Task requirements: Exactly reproduce each record listed below.

■ ■ ■

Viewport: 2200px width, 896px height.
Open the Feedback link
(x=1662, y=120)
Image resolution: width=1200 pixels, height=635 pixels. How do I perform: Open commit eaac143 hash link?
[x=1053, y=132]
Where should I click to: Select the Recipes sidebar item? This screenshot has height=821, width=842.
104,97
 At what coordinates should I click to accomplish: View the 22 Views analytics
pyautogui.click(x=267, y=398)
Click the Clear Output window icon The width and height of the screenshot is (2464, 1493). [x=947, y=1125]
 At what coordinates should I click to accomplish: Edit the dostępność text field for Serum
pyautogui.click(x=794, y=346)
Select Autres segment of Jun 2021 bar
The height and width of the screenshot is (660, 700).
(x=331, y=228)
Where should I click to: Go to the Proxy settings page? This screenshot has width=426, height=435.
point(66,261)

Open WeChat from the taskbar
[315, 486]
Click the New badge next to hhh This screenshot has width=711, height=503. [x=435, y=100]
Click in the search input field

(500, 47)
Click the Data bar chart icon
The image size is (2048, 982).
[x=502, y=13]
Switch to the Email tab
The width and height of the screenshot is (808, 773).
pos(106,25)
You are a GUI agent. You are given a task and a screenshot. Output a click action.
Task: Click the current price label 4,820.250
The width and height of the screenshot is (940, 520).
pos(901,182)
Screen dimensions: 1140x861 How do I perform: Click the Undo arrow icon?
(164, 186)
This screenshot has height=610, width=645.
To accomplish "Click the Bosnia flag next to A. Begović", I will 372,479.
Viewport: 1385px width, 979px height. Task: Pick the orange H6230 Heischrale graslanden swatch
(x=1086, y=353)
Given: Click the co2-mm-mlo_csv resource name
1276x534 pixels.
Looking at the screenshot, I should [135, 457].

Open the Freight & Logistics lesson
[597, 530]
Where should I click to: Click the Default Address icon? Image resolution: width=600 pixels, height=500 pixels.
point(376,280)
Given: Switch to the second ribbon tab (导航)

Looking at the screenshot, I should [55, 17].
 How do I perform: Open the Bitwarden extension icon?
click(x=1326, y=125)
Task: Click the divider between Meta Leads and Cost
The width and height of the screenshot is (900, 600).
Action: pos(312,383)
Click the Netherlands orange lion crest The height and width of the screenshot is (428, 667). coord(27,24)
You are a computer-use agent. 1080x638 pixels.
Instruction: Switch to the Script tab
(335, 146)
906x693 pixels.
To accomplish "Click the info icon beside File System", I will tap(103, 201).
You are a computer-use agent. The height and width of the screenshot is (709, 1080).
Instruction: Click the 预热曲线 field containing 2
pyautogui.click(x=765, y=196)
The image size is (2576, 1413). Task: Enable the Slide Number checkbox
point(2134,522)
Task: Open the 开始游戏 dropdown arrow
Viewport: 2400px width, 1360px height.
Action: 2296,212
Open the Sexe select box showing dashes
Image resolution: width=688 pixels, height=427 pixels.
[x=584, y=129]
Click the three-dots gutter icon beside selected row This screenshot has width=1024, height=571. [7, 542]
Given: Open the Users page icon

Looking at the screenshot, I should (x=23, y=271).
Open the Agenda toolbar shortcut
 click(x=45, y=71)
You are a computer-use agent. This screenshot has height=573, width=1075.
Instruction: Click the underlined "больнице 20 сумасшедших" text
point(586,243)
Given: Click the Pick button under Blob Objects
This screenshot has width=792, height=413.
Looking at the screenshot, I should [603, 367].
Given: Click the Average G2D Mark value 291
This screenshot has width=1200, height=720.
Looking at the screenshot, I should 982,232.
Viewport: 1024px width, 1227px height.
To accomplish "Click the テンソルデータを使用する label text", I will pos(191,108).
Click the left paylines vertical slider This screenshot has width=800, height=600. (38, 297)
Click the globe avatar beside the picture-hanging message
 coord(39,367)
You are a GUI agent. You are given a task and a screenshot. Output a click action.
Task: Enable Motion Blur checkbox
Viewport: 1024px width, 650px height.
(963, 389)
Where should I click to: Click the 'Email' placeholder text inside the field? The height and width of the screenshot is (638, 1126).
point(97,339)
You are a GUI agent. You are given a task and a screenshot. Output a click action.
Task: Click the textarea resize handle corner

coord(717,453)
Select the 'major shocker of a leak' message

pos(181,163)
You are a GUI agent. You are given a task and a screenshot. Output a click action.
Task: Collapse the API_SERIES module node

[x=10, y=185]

■ ■ ■

Result of the exercise:
Viewport: 2200px width, 896px height.
Open the Feedback link
(x=1662, y=120)
Image resolution: width=1200 pixels, height=635 pixels. How do I perform: Open commit eaac143 hash link?
[x=1053, y=132]
Where should I click to: Select the Recipes sidebar item? This screenshot has height=821, width=842.
104,97
 At what coordinates should I click to accomplish: View the 22 Views analytics
pyautogui.click(x=267, y=398)
Click the Clear Output window icon The width and height of the screenshot is (2464, 1493). [x=947, y=1125]
 At what coordinates should I click to accomplish: Edit the dostępność text field for Serum
pyautogui.click(x=794, y=346)
Select Autres segment of Jun 2021 bar
The height and width of the screenshot is (660, 700).
(x=331, y=228)
Where should I click to: Go to the Proxy settings page? This screenshot has width=426, height=435.
point(66,261)

Open WeChat from the taskbar
[315, 486]
Click the New badge next to hhh This screenshot has width=711, height=503. [x=435, y=100]
Click in the search input field

(500, 47)
Click the Data bar chart icon
The image size is (2048, 982).
[x=502, y=13]
Switch to the Email tab
The width and height of the screenshot is (808, 773).
pos(106,25)
You are a GUI agent. You are given a task and a screenshot. Output a click action.
Task: Click the current price label 4,820.250
The width and height of the screenshot is (940, 520).
pos(901,182)
Screen dimensions: 1140x861 How do I perform: Click the Undo arrow icon?
(164, 186)
This screenshot has height=610, width=645.
To accomplish "Click the Bosnia flag next to A. Begović", I will 372,479.
Viewport: 1385px width, 979px height. Task: Pick the orange H6230 Heischrale graslanden swatch
(x=1086, y=353)
Given: Click the co2-mm-mlo_csv resource name
1276x534 pixels.
Looking at the screenshot, I should [135, 457].

Open the Freight & Logistics lesson
[597, 530]
Where should I click to: Click the Default Address icon? Image resolution: width=600 pixels, height=500 pixels.
point(376,280)
Given: Switch to the second ribbon tab (导航)

Looking at the screenshot, I should [55, 17].
 How do I perform: Open the Bitwarden extension icon?
click(x=1326, y=125)
Task: Click the divider between Meta Leads and Cost
The width and height of the screenshot is (900, 600).
Action: pos(312,383)
Click the Netherlands orange lion crest The height and width of the screenshot is (428, 667). coord(27,24)
You are a computer-use agent. 1080x638 pixels.
Instruction: Switch to the Script tab
(335, 146)
906x693 pixels.
To accomplish "Click the info icon beside File System", I will tap(103, 201).
You are a computer-use agent. The height and width of the screenshot is (709, 1080).
Instruction: Click the 预热曲线 field containing 2
pyautogui.click(x=765, y=196)
The image size is (2576, 1413). Task: Enable the Slide Number checkbox
point(2134,522)
Task: Open the 开始游戏 dropdown arrow
Viewport: 2400px width, 1360px height.
Action: 2296,212
Open the Sexe select box showing dashes
Image resolution: width=688 pixels, height=427 pixels.
[x=584, y=129]
Click the three-dots gutter icon beside selected row This screenshot has width=1024, height=571. [7, 542]
Given: Open the Users page icon

Looking at the screenshot, I should (x=23, y=271).
Open the Agenda toolbar shortcut
 click(x=45, y=71)
You are a computer-use agent. This screenshot has height=573, width=1075.
Instruction: Click the underlined "больнице 20 сумасшедших" text
point(586,243)
Given: Click the Pick button under Blob Objects
This screenshot has width=792, height=413.
Looking at the screenshot, I should [603, 367].
Given: Click the Average G2D Mark value 291
This screenshot has width=1200, height=720.
Looking at the screenshot, I should 982,232.
Viewport: 1024px width, 1227px height.
To accomplish "Click the テンソルデータを使用する label text", I will pos(191,108).
Click the left paylines vertical slider This screenshot has width=800, height=600. (38, 297)
Click the globe avatar beside the picture-hanging message
 coord(39,367)
You are a GUI agent. You are given a task and a screenshot. Output a click action.
Task: Enable Motion Blur checkbox
Viewport: 1024px width, 650px height.
(963, 389)
Where should I click to: Click the 'Email' placeholder text inside the field? The height and width of the screenshot is (638, 1126).
point(97,339)
You are a GUI agent. You are given a task and a screenshot. Output a click action.
Task: Click the textarea resize handle corner

coord(717,453)
Select the 'major shocker of a leak' message

pos(181,163)
You are a GUI agent. You are given a task and a screenshot. Output a click action.
Task: Collapse the API_SERIES module node

[x=10, y=185]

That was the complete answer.